2) "Comincia a diventare molto ampia la convenienza a spostare
la produzione fuori del nostro Paese. Condizioni appetibili sono offerte
oggi non solo dalla Spagna o dall'Irlanda, ma dalla stessa Francia
e da alcune zone della Germania". Questa dichiarazione responsabilmente
resa dal presidente della Confindustria, Pininfarina, trova un'eco
nell'altra tesi, secondo cui per il futuro industriale del nostro
Paese le esigenze imposte dalla tecnologia e dall'ambiente imporranno
un decentramento, sia pure parziale, delle unità produttive
dalle regioni forti verso altre aree. Ora, verso quali aree si indirizzerà
il decentramento? E' questo un risvolto dell'Europa del '92 sul quale
non ci si è sufficientemente soffermati, anche se il "trialismo"

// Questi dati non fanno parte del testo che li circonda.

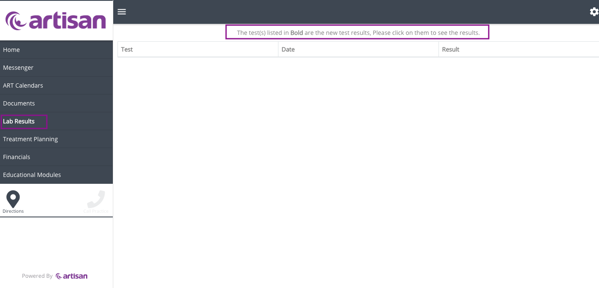Click the Result column header
The image size is (599, 288).
tap(450, 49)
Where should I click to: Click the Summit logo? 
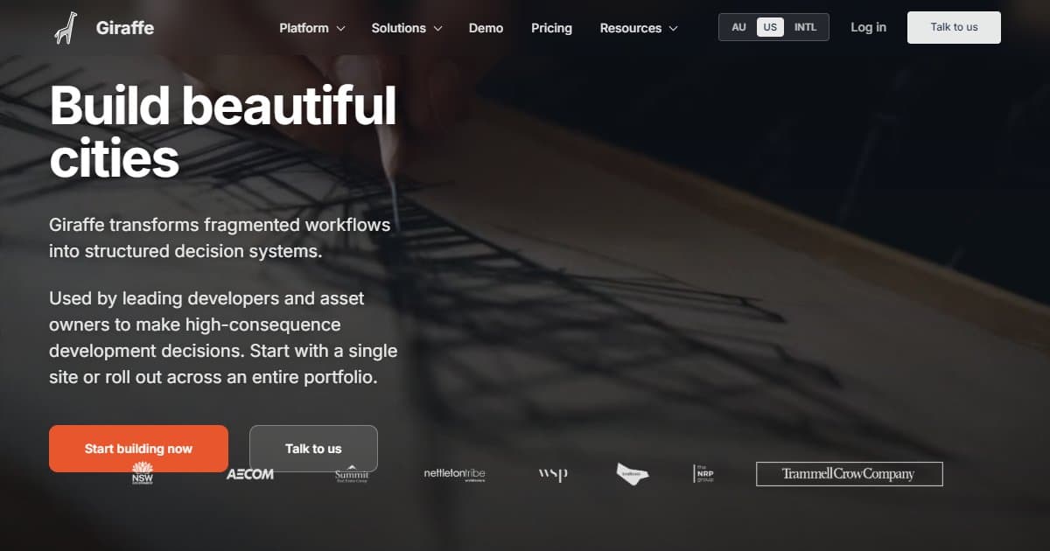pyautogui.click(x=352, y=474)
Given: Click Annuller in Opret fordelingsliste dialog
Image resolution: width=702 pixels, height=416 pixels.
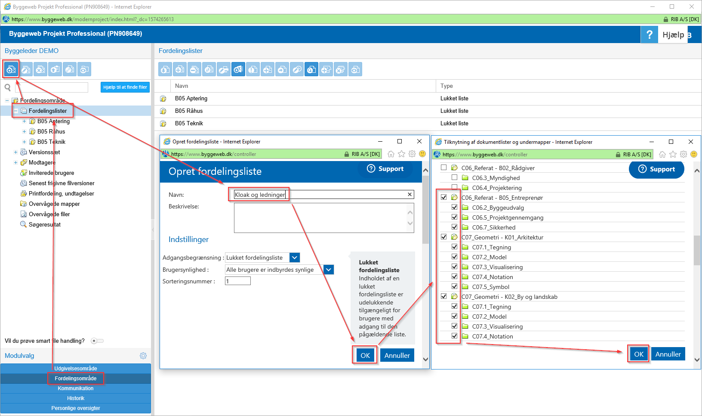Looking at the screenshot, I should coord(397,356).
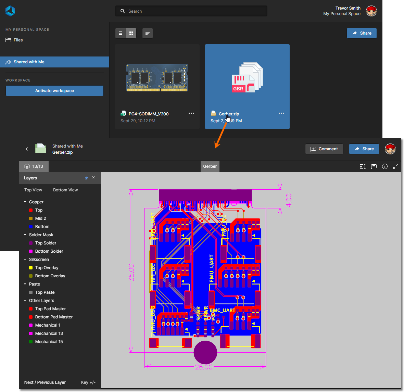Screen dimensions: 404x392
Task: Open Shared with Me section
Action: (29, 62)
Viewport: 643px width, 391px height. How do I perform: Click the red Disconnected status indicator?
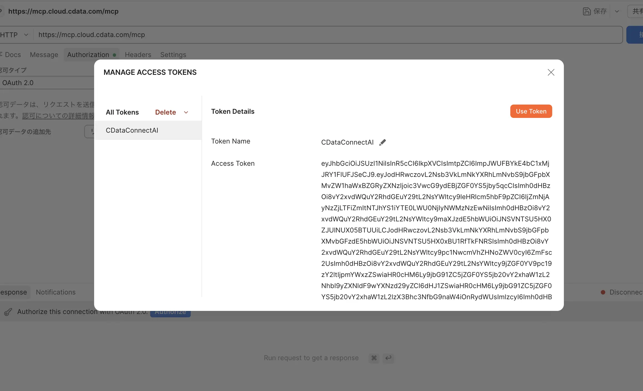click(x=603, y=292)
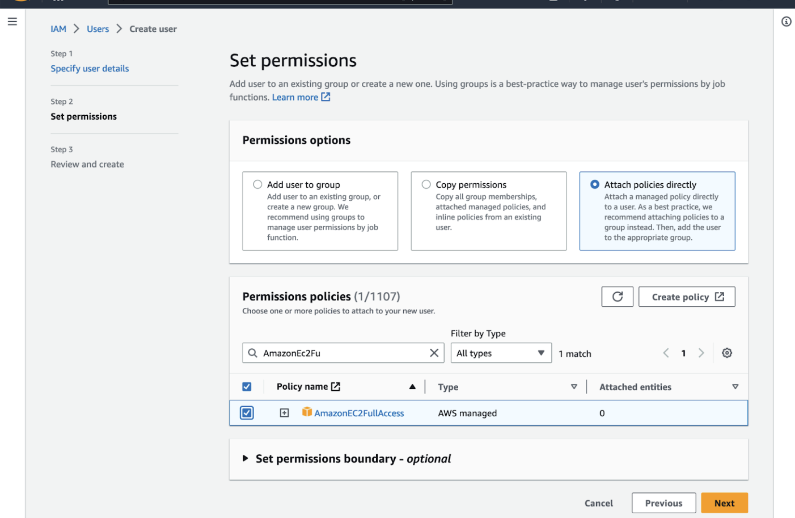The image size is (795, 518).
Task: Sort by Attached entities column arrow
Action: tap(735, 387)
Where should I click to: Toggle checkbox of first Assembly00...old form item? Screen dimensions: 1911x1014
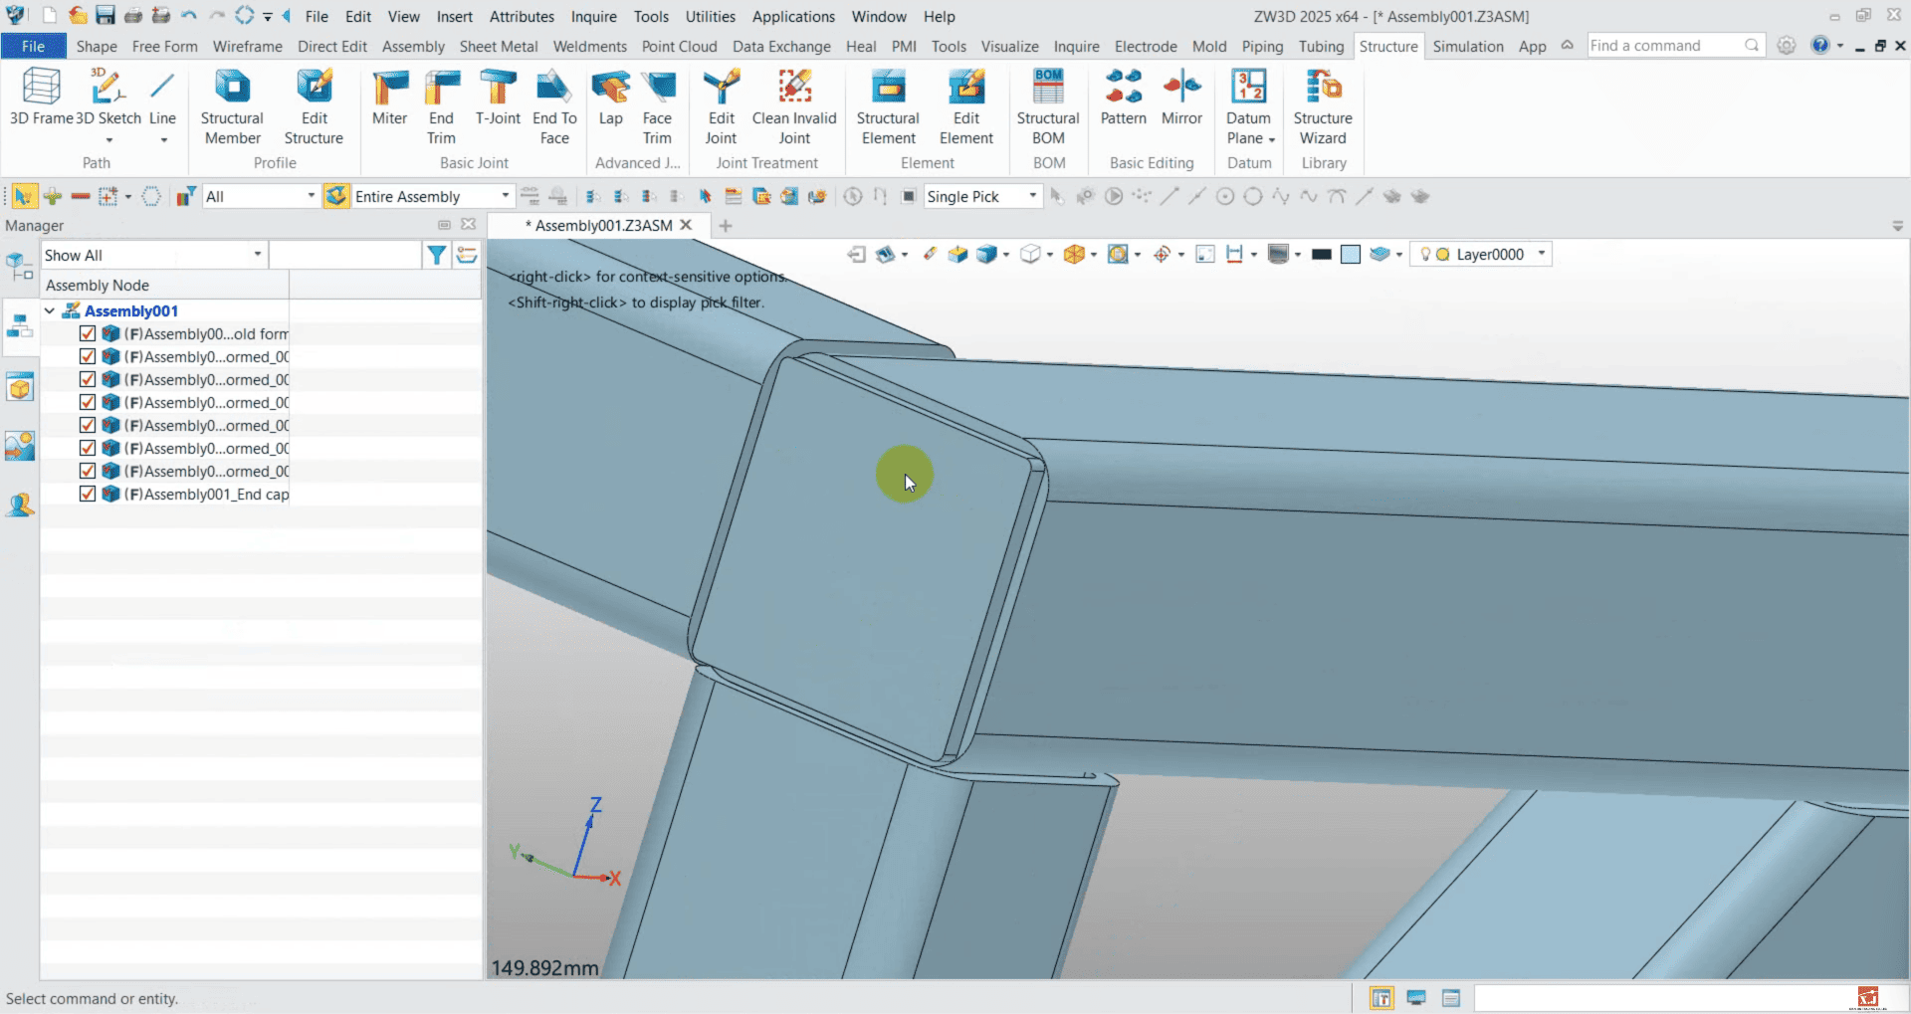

di Saraceno, alla vigilia dell'allargamento dell'Europa a 12, lo aveva
ampiamente anticipato.
Lo stesso Saraceno, comunque, ci ha recentemente ricordato che il
Mezzogiorno non è più un'area sottosviluppata, ma un'area
a debole industrializzazione. Se questo è vero, la questione
da porre è come si fa a industrializzare ulteriormente il Mezzogiorno.

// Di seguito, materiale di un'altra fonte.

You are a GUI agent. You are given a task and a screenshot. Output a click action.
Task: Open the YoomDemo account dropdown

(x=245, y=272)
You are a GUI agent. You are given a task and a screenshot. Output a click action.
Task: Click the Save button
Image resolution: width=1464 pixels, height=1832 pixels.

3) Si torna a discutere In termini di "intervento straordinario
sì", "intervento straordinario no". La verità
è che l'intervento straordinario, almeno così come lo
conoscevamo, non esiste più da tempo. Ciò è dovuto
sia al "conflitto" della spesa pubblica, sia alla nuova
logica, secondo cui bisognava richiamare gli enti locali alle proprie
responsabilità. In realtà, gli enti locali non hanno
retto alla prova. Si deve quindi cambiare. La soluzione tuttavia non
può essere ricercata tornando indietro, ma andando avanti.
Ecco perché appare prioritaria la riforma delle autonomie locali
rispetto allo stesso intervento straordinario. Ciò anche perché
la questione dei grandi progetti può essere benissimo risolta
all'interno delle politiche e dei piani nazionali.

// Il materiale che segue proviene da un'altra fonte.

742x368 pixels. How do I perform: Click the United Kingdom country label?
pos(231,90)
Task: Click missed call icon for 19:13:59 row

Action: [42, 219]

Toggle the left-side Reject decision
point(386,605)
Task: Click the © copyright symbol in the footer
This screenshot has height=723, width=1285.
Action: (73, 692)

La riforma delle autonomie locali, d'altra parte, è importante
non solo per conferire efficienza, ma soprattutto per proseguire da
un lato l'obiettivo di creare il "presupposto per far funzionare
i controlli e battere così l'infiltrazione mafiosa", come
ha detto Sica, dall'altro perché, come autorevolmente ci si
è chiesto, "il modello di risposta legislativa e giudiziaria
che ha battuto il terrorismo possa essere adottato con successo anche
contro il potere mafioso".
Spesso mi viene in mente Peter Nichols, il giornalista inglese profondo
conoscitore e amico del nostro Paese, prematuramente scomparso, un
uomo che "odiava chi scrive dell'Italia senza conoscerla";
il quale, a metà degli anni '70, preconizzò il superamento
della crisi italiana. Commentando quegli anni, Nichols scrisse che
il calore del momento era stato spesso così intenso da lasciarsi
dietro, più che ceneri, diamanti. Chissà che la società
meridionale non riesca ad ottenere gli stessi risultati.